Source text
Pirates of the Caribbean: Dead Men Tell No Tales Parent Guide
The lost treasures the script ought to be looking for are characters the audience can care about and a story they can dig into.
Parent Movie Review
One of Disney’s best moneymakers, Pirates of the Caribbean returns with many of its original cast and characters. Subtitled, Dead Men Tell No Tales, a phrase inspired by the Disneyland ride upon which the franchise is based, the film follows Henry (Brenton Thwaites), the son of Will Turner (Orlando Bloom) and Elizabeth Swann (Keira Knightley).
Will is still imprisoned in the depths of the ocean on the Flying Dutchman. However, through careful study of the myths and legends of the sea, Henry has discovered a way he can break the curse that binds his father to the sunken ship. He needs to find the Trident of Poseidon.
Enlisting on a British ship so he can search the ocean, Henry finds himself in hot water when he oversteps his rank and tells his naval captain that he is making a wrong turn. The unheeded warning places the whole crew in the path of a ghost ship full of unkillable and unlikable buccaneers under the command of Salazar (Javier Bardem). Dispatching the sailors, save Henry, the decaying captain asks the lone survivor to pass a message onto the infamous pirate Jack Sparrow.
This request, plus his main quest, gets a little bogged down at first thanks to a charge of treason and some prison time. Yet as luck (and plot manipulation) would have it, this unplanned detour eventually leads Henry to Jack. It also has him cross paths with the lovely Carina Smythe, a young woman sentenced to death for witchcraft because of her scientific knowledge of Astronomy and Horology. (That latter term is used repeatedly to wring grade-school laughter out of this often-soggy script.)
With help from Jack’s motley band of men the trio manages to break free and set sail on the drunken pirate’s pathetic ship. Using Carina’s knowledge of the stars, they feel confident the trident can be found. All they must do to get the prize is outrun the British fleet and the immortal Salazar’s plans for vengeance.
Unfortunately, the real treasures lost in this picture are characters we care about and a story we can dig into. The opening scene between Will and Henry (played by a Lewis McGowan) is touching and charts a promising course for the script. And a few messages about the importance of family as appreciated. But once Johnny Depp’s inebriated Captain Sparrow hits the screen, the swaggering swashbuckler becomes an obsessive distraction for the directors.

Input data

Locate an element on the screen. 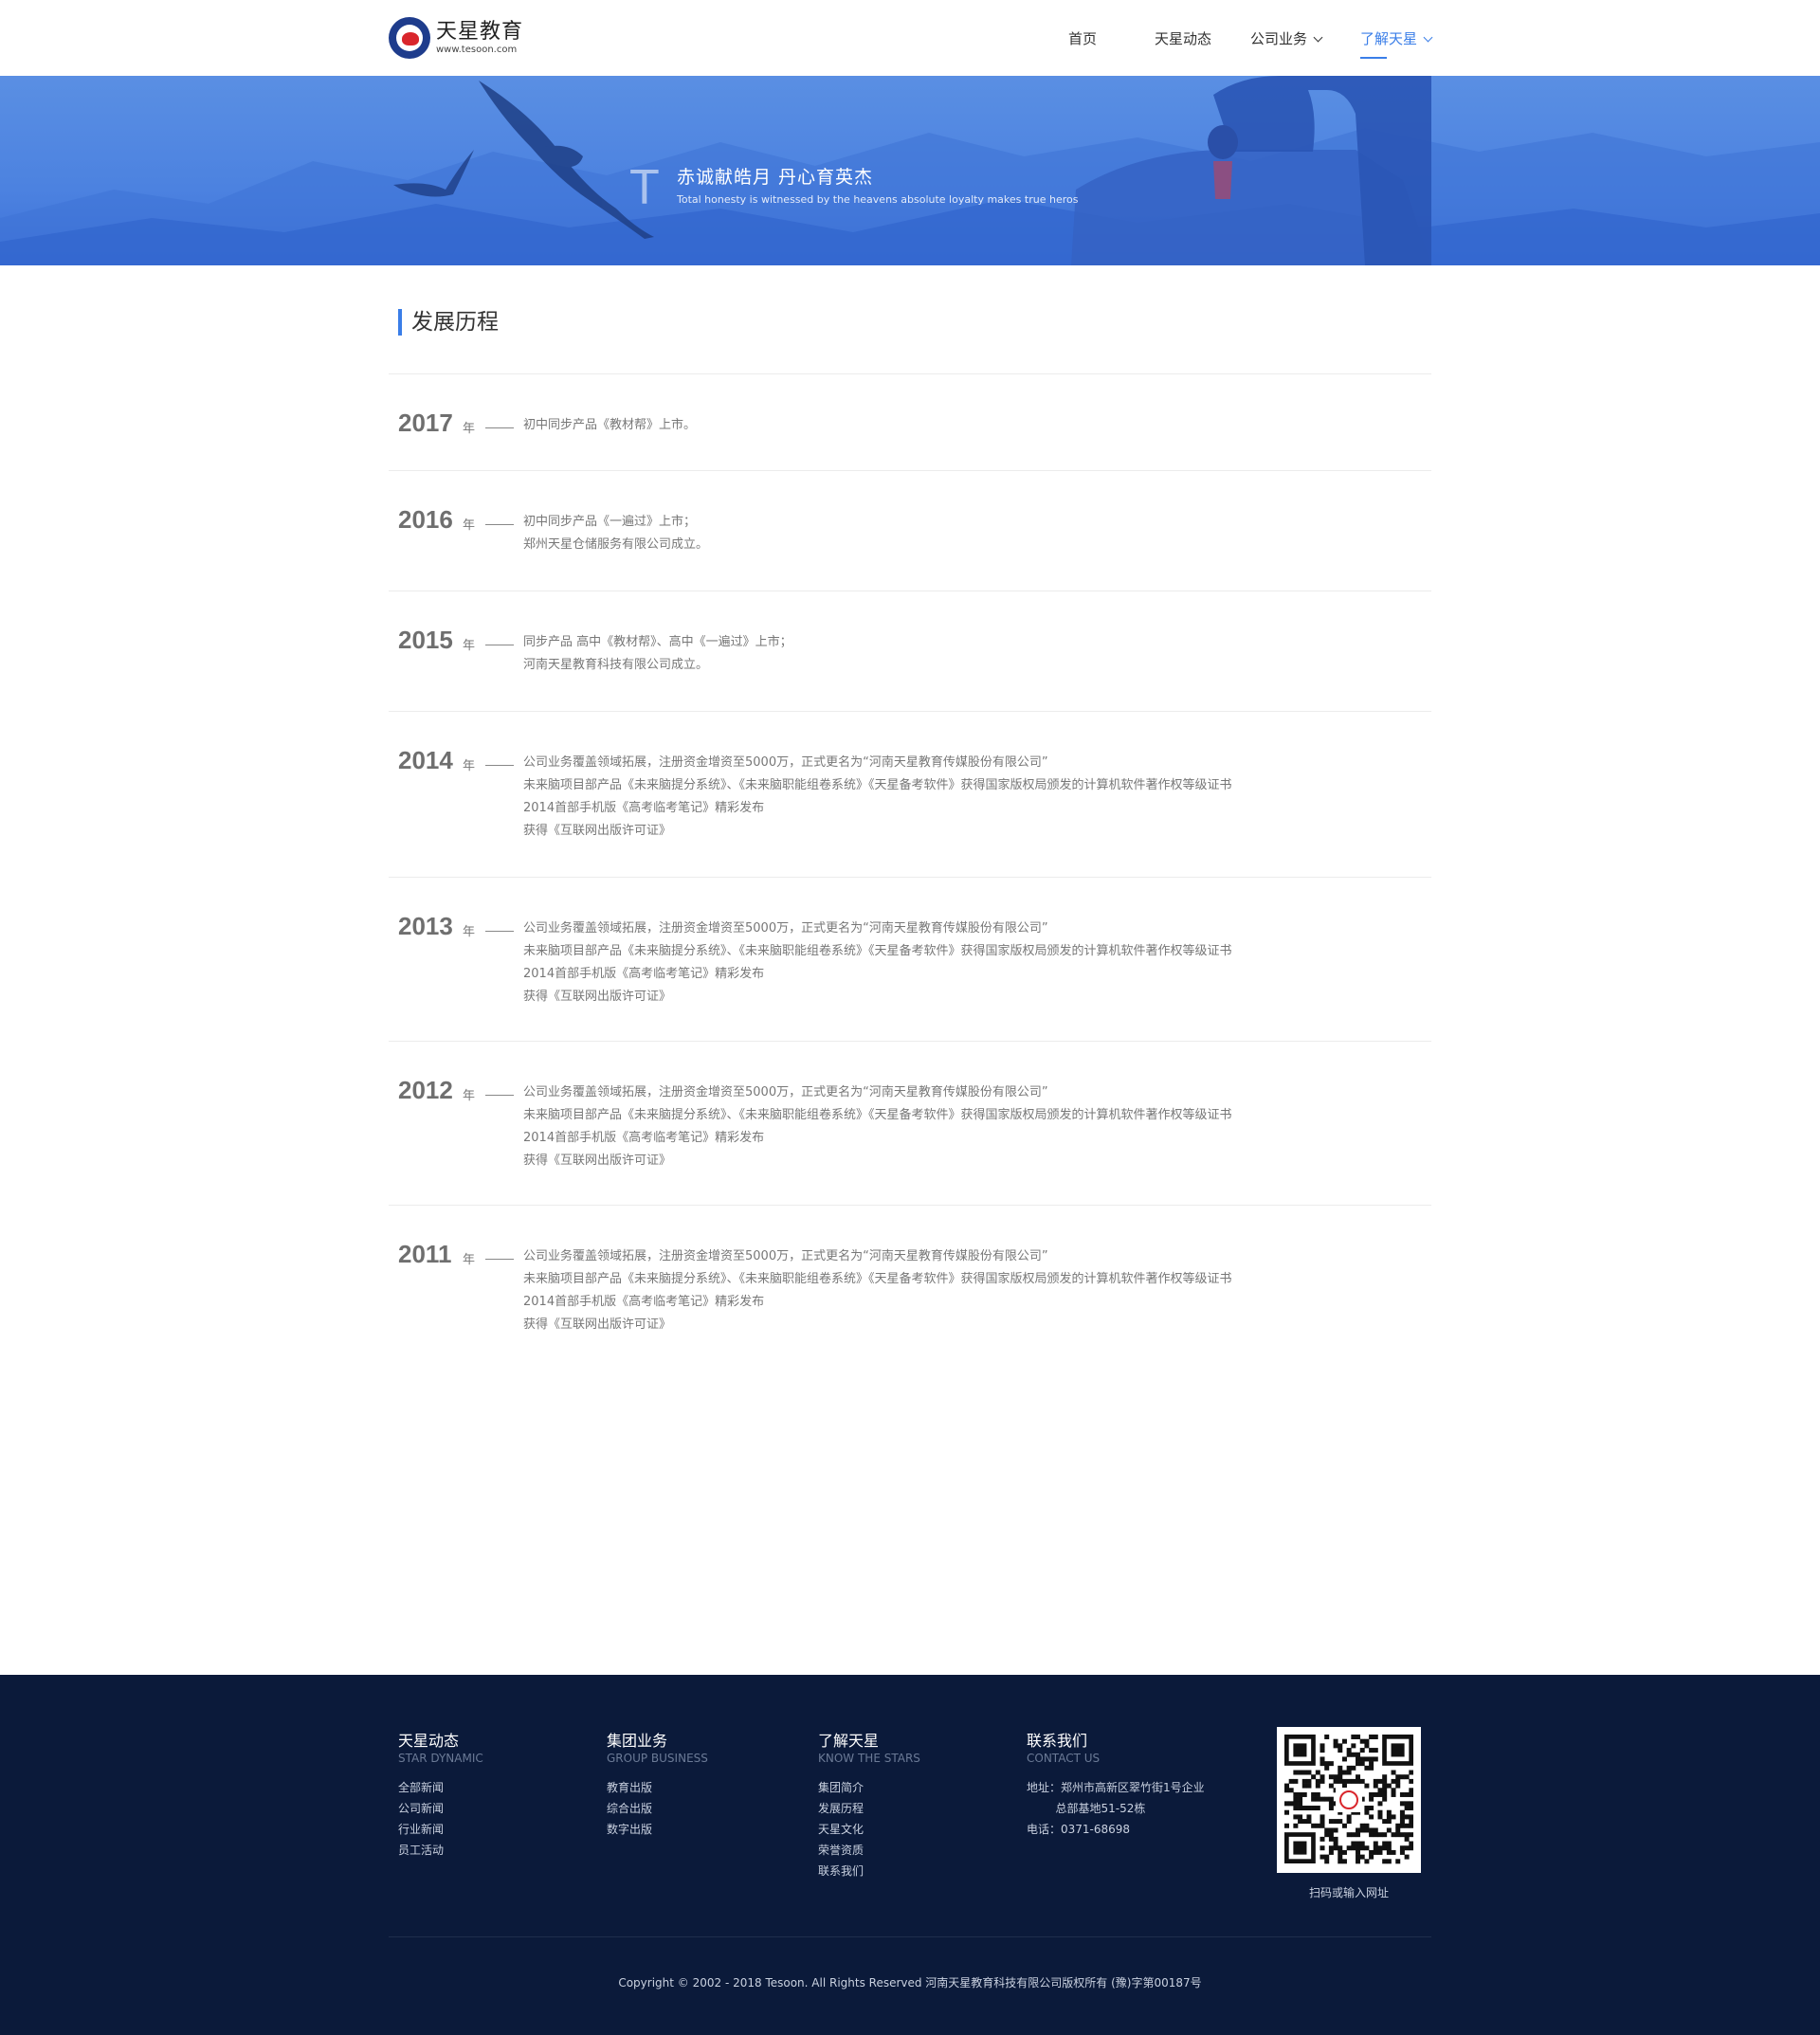 This screenshot has height=2035, width=1820. footer-link: 公司新闻 is located at coordinates (440, 1808).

About this exercise
According to the movie review, what does Henry need to find to break the curse that binds his father to the sunken ship? The listing has no connection to the movie review.

Solution
The Trident of Poseidon.